Type inference is crucial for reusing online code snippets. Although snippets are prevalently shared on platforms like StackOverflow, they often lack essential type information, such as fully qualified names (FQNs). Recent studies have leveraged Large Language Models (LLMs) to perform type inference for such code snippets, showing promising results. However, these results may suffer from data leakage, as the benchmark, StatType-SO, used for evaluation has been publicly available on GitHub since 2017. Consequently, it remains uncertain whether the strong performance of LLMs reflects genuine semantic understanding of code or is due to the ground truth being included in the training set. This paper strives to comprehensively evaluate the genuine type inference capabilities of LLMs on Java code snippets and identify potential limitations of LLMs. First, we created ThaliaType, a new, previously unreleased benchmark suite designed for type inference evaluation. Second, using the StarCoder2 LLM as baseline, we uncovered data leakage from StatType-SO in StarCoder2's open-source training set and observed that other state-of-the-art LLMs exhibit similar performance drops when evaluated on ThaliaType, with precision decreasing by up to 59% and recall by up to 72%. Finally, we designed semantic-preserving code transformations to test the capabilities of LLMs in understanding the execution semantics of snippets. Results showed that LLMs' performance on StatType-SO is far less robust to these transformations than on ThaliaType, suggesting that the performance on StatType-SO may be biased by data leakage and have limited generalizability. These findings highlight the importance of carefully designed, leakage-free benchmarks for evaluating LLMs on type inference tasks. We recommend future studies adopt ThaliaType for rigorous and reliable assessments of LLMs' genuine type inference capabilities.

Paper Structure

This paper contains 26 sections, 2 equations, 12 figures, 4 tables, 3 algorithms.

Figures (12)

  • Figure 1: The general workflow. The libraries used to collect code snippets in StatType-SO were also used to generate code snippets in ThaliaType. These code snippets are used in RQ1, and their transformed versions are used in RQ2 to evaluate various type inference techniques. Their results are compared to evaluate the genuine type inference capabilities of LLMs for Java code snippets. Red indicates potential data leakage.

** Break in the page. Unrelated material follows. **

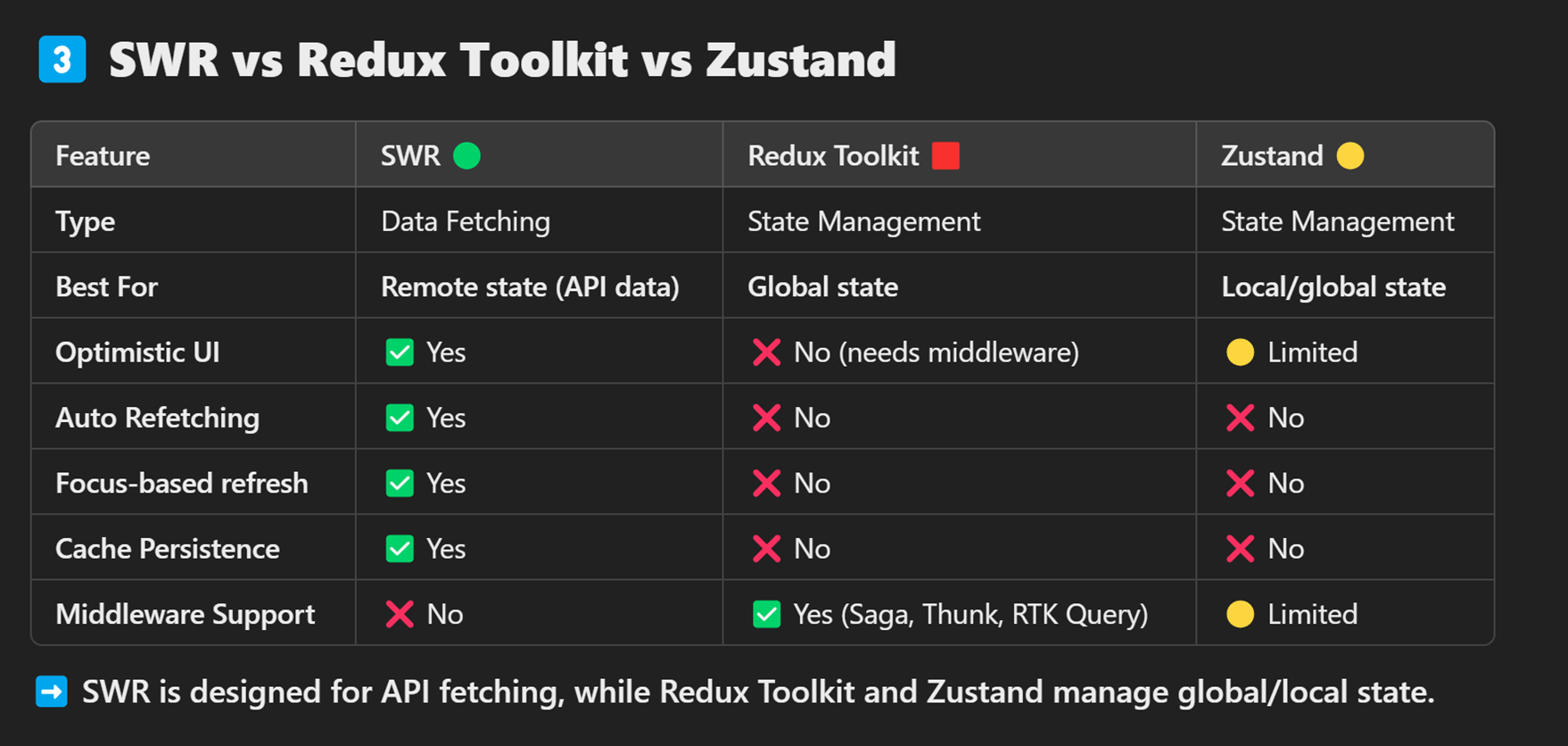This screenshot has height=746, width=1568.
Task: Click the Yes (Saga, Thunk, RTK Query) text
Action: (970, 614)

  • Figure 2: An example code snippet with example output and example knowledge base used by constraint-based type inference techniques for resolving ambiguities in types.

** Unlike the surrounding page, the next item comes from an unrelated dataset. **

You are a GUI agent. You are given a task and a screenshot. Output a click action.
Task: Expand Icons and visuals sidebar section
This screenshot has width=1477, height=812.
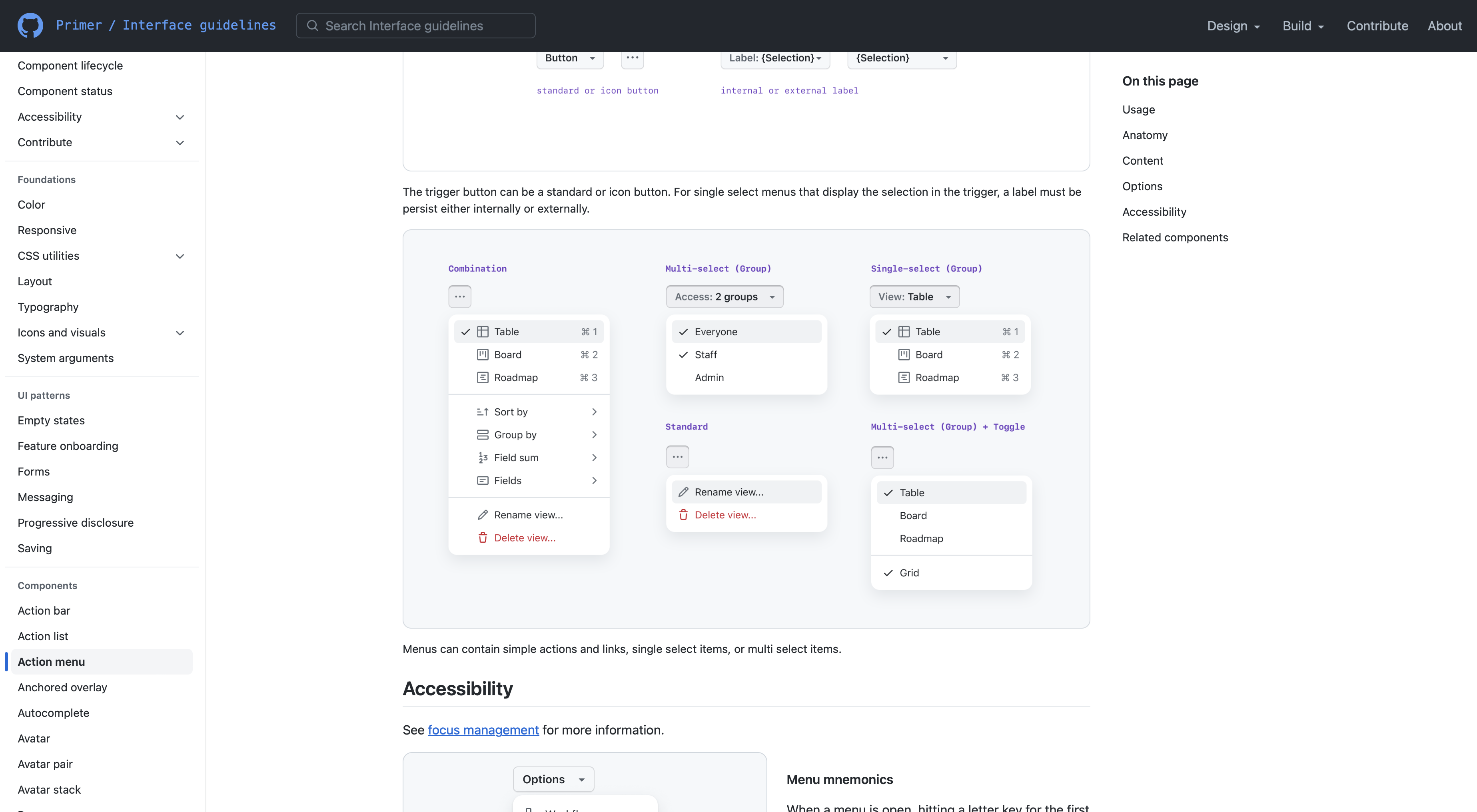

  • Figure 3: Example prompt used to infer types on code snippets with LLMs, along with an example response. The placeholder {input_code} is substituted with the given code snippet.

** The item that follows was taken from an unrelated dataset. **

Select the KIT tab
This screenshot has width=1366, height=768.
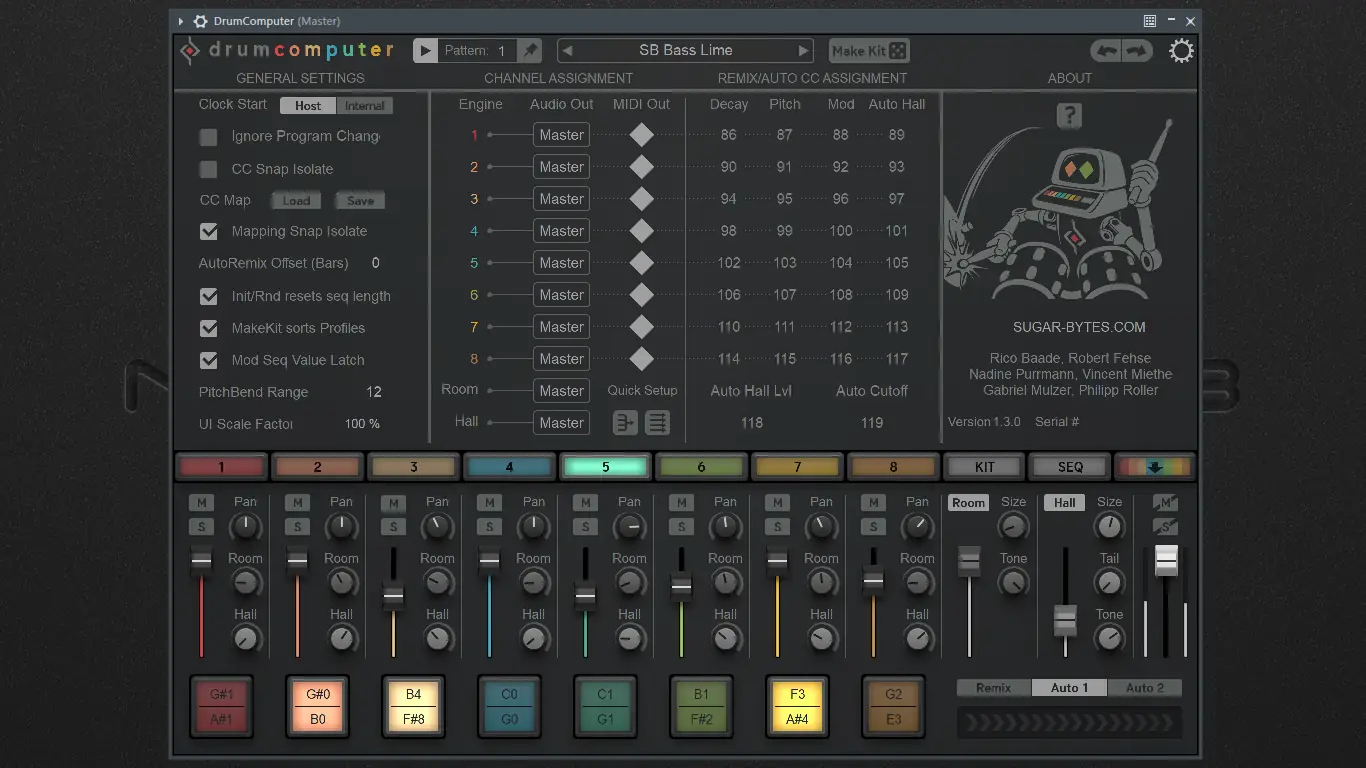pyautogui.click(x=985, y=467)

  • Figure 4: Example code snippet from StatType-SO using the JodaTime and JDK libraries. Excessive newlines have been removed for clarity of presentation. These code snippets are generally short. The import statements serve as the ground truth and are removed before the code snippet is used for evaluating type inference.
  • Figure 5: Formatted code snippet generated by Thalia using the JodaTime and JDK libraries. The variable names are randomly generated. The function interfaces were generated by Thalia but are unused in ThaliaType code snippets.